Segment Open

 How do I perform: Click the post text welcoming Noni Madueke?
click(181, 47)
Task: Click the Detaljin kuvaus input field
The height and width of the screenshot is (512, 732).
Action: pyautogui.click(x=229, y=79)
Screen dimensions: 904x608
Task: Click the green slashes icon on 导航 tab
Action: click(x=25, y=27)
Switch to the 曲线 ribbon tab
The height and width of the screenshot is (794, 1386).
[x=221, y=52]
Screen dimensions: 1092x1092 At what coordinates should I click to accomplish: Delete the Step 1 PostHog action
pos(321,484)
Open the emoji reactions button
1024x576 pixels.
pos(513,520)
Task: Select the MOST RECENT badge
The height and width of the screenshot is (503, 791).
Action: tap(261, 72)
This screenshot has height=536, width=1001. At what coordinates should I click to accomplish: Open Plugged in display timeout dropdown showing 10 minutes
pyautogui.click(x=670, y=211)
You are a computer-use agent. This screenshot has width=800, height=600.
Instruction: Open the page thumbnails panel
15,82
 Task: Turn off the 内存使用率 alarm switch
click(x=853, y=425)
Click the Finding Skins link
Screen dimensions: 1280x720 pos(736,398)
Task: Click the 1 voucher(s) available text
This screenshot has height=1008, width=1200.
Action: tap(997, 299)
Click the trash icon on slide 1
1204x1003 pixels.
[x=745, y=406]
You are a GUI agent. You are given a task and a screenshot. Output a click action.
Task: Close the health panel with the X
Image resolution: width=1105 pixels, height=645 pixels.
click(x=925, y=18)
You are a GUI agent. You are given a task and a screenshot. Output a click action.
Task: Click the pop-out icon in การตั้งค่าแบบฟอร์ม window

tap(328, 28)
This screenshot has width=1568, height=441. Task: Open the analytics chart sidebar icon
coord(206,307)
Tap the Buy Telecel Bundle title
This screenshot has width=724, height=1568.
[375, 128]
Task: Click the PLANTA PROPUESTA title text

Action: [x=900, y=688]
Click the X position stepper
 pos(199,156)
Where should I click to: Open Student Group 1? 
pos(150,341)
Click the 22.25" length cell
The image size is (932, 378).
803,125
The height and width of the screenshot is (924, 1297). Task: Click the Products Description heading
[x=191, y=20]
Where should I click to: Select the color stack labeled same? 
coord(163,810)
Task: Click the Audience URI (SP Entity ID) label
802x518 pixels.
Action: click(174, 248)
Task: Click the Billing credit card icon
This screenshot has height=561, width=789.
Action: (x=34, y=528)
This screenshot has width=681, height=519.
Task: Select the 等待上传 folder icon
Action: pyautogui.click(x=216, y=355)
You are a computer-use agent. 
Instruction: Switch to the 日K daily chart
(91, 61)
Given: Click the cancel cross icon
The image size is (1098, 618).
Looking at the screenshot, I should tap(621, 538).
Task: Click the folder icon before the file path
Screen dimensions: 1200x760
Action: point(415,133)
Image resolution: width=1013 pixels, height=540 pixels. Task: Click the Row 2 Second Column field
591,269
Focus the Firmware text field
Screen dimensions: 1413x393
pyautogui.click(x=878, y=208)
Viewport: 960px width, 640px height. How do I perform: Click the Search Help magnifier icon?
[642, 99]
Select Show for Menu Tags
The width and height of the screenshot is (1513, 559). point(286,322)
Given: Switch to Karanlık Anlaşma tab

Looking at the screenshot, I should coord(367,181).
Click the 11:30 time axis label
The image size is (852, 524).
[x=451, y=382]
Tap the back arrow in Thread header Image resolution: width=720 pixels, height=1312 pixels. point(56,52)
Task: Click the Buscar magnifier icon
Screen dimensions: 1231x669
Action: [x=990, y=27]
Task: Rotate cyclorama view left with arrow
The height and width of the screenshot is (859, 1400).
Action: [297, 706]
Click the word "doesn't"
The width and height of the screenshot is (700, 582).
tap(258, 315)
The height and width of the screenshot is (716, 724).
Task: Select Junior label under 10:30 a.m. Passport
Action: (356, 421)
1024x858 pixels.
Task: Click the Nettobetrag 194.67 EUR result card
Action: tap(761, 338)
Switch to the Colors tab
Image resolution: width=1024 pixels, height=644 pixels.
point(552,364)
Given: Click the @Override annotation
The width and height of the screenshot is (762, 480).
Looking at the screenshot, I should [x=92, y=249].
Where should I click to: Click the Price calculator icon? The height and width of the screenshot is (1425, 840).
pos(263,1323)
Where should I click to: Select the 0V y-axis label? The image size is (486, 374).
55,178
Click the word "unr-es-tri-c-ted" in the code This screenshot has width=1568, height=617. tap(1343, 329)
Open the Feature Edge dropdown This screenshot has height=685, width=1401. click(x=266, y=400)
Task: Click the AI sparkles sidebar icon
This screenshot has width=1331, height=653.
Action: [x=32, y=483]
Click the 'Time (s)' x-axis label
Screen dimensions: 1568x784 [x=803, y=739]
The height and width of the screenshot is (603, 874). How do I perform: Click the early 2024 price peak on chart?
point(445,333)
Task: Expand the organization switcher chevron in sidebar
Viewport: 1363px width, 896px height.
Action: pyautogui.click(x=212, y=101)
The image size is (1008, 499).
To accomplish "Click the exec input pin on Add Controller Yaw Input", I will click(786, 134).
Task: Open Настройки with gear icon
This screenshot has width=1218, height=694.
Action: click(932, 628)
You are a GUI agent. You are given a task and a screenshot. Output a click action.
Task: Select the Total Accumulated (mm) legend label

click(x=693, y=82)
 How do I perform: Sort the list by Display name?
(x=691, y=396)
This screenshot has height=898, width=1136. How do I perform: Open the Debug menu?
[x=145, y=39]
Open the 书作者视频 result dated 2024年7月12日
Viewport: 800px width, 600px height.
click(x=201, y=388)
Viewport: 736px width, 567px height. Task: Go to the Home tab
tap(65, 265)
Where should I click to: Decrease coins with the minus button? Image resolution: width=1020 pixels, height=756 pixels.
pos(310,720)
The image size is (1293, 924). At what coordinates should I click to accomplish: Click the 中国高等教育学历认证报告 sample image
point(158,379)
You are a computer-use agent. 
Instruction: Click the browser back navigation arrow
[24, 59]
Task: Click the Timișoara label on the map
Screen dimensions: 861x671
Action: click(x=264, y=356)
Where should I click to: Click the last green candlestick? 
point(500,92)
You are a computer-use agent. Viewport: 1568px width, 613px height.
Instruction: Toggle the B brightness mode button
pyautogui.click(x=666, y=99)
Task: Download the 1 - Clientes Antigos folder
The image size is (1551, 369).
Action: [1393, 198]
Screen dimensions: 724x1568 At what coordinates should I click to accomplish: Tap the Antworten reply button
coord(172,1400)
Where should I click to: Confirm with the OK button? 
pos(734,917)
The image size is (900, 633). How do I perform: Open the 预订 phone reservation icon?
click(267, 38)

Segment Closed

▸ **What you will do**
Output, exactly and with no other text, the line that contains "Where should I click to: Click the last" and all lines from there to the end of the records.

▸ **Answer for this exercise**
Where should I click to: Click the last green candlestick? 
point(500,92)
You are a computer-use agent. Viewport: 1568px width, 613px height.
Instruction: Toggle the B brightness mode button
pyautogui.click(x=666, y=99)
Task: Download the 1 - Clientes Antigos folder
The image size is (1551, 369).
Action: [1393, 198]
Screen dimensions: 724x1568 At what coordinates should I click to accomplish: Tap the Antworten reply button
coord(172,1400)
Where should I click to: Confirm with the OK button? 
pos(734,917)
The image size is (900, 633). How do I perform: Open the 预订 phone reservation icon?
click(267, 38)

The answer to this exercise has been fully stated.